«Andare alla chitarra, on va à la guitar. Dalle nostre parti descriviamo così la fascinazione del popolo per la chitarra» dice Bombino, un’attitudine codificata in uno stile che nel Sahel si chiama «guitare Tuareg». Con Azel, (Partisan Records/Self) che in lingua tamasheq vuol dire, albero e radici e indica un concetto secondo cui la tradizione ramificandosi non si disperde, lo stile chitarristico Tuareg è espanso e amplificato da una varietà di timbri e ritmiche dinoccolate su lunghe note e lancinanti scale pentatoniche.
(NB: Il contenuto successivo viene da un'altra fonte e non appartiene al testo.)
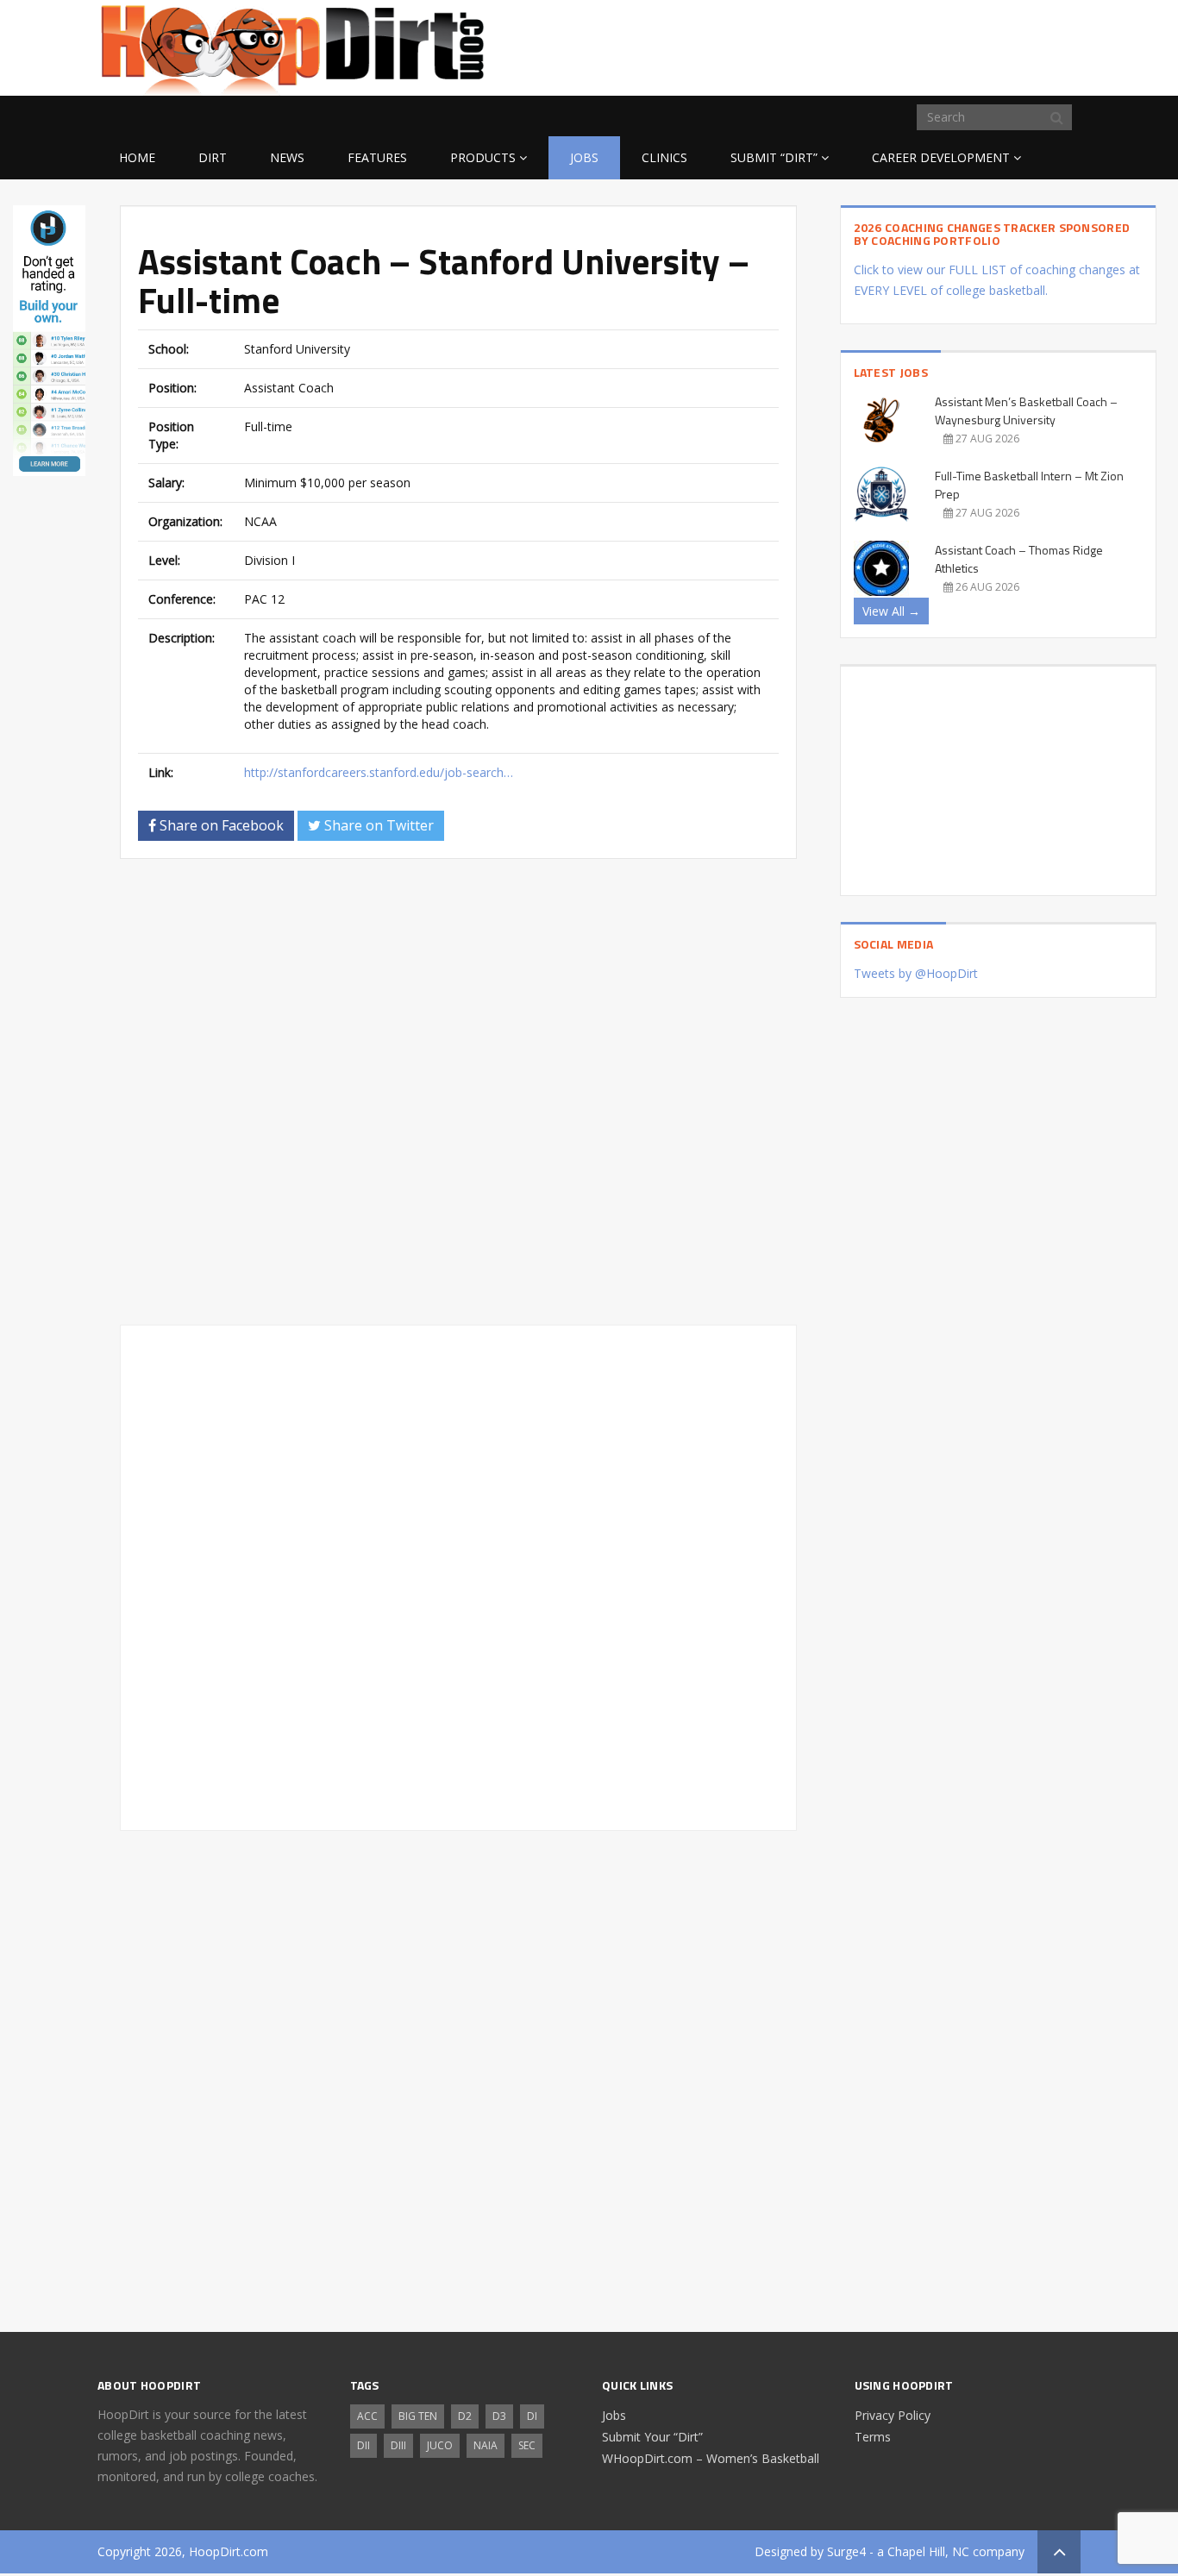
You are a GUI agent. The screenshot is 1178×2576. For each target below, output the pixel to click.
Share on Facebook (220, 825)
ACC (367, 2416)
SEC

C’è del blues certo, nel quarto disco del prodigioso chitarrista del deserto, un blues dolente e pur sempre al servizio dell’indipendentismo tuareg capace di toccare corde profonde e di farsi capire ovunque. Per l’occasione Bombino approda per la seconda volta negli Usa su invito di un altro rocker, Dave Longstreth (Dirty Projectors) fulminato dal suo stile. Unico appunto: è poco accentuata la fusione con la ritmica in levare che affiora timidamente in Timtar e dunque quasi irrintracciabile il nuovo preannunciato stile tuareggae. Vorrà dire che lo cercheremo dal vivo, prima data italiana, 15 maggio per Fabbrica Europa (Firenze).